Not long ago Südkurier editor-in-chief Stefan Lutz wrote a testimonial on his site making the case for people to subscribe. His argument: more than 120 editors work for the readers of Südkurier every day. (The campaign has disappeared from the website, so I don’t have the exact number, but it was in the low three-digit range).
This campaign made me think about the prospects of traditional local newspapers. Was the situation of Südkurier typical for local journalism as practiced by many daily newspapers? Also, how effective were such campaigns, reaching out to audiences?
As a long-standing editor-in-chief and editorial director, I can of course completely understand taking pride in your journalistic organisation. What is less clear is how a reader who is supposed to become a subscriber would interpret the statement. After all, they cannot judge if the number of editors is a little or a lot for a newsroom the size of Südkurier. They have no reference points for the number of local editions or circulation size.
Since the reader does not know how many editors neighbouring dailies Schwäbische Zeitung or Badische Zeitung employ (there was no such information in the campaign), they cannot even compare whether Südkurier employs more or fewer editors. At most, they can try to compare the quality of the content.
My conclusion: For the potential subscriber, this number – which is meant to say how much effort you are putting in – actually says nothing. The fact that a newspaper employs a number of editors is also not that unusual.
Audiences could even respond that they would rather have eighty fully committed and target group-oriented editors than twice as many average or unmotivated editors. Of course, I don’t want to say anything against the great colleagues at Südkurier. On the contrary.
Rather, my point is about the perspective this testimonial takes. I doubt this information can be interpreted by the potential subscriber in the way the sender wants (“We are a good local medium” or even “We are better than others because we put more resources into editorial work”). And this despite the fact the campaign was probably developed together with communication experts.
My conclusion is that it represents the internal view of the media company’s editorial department. Similar cases can be found in other daily newspapers, and I fear this approach is a major reason for the local news crisis. Now, I don’t know all daily newspapers in Germany, not even the majority. But among those I know, I have seen similar phenomena time and again.
It comes down to something that can be called self-referentiality. What do I mean by that? Daily newspapers, their editorial and publishing departments, are a system that processes news and advertising formats. This system has – in the sense of the Bielefeld sociologist Niklas Luhmann – its own, self-imposed rules and ways of working.

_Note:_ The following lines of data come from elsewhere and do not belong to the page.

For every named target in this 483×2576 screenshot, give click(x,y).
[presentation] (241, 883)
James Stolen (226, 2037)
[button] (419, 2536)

But these rules and ways of working do not necessarily have anything to do with the reader. The reader, or rather the inhabitant, lives in a different system. Namely, in the system that could be titled “citizen of a municipality”. And both systems are working differently. Here are a few examples that can explain this in more detail.
Example 1: Useful value
Here’s an example from the field of utility journalism (and another recent, personal experience of mine). Let’s say I want to know where I can park at one of Franconia’s biggest public festivals, the “Bergkirchweih” in Erlangen (1.3 million visitors a year), and how much it costs. In short, a typical question for someone who wants to visit the Bergkirchweih.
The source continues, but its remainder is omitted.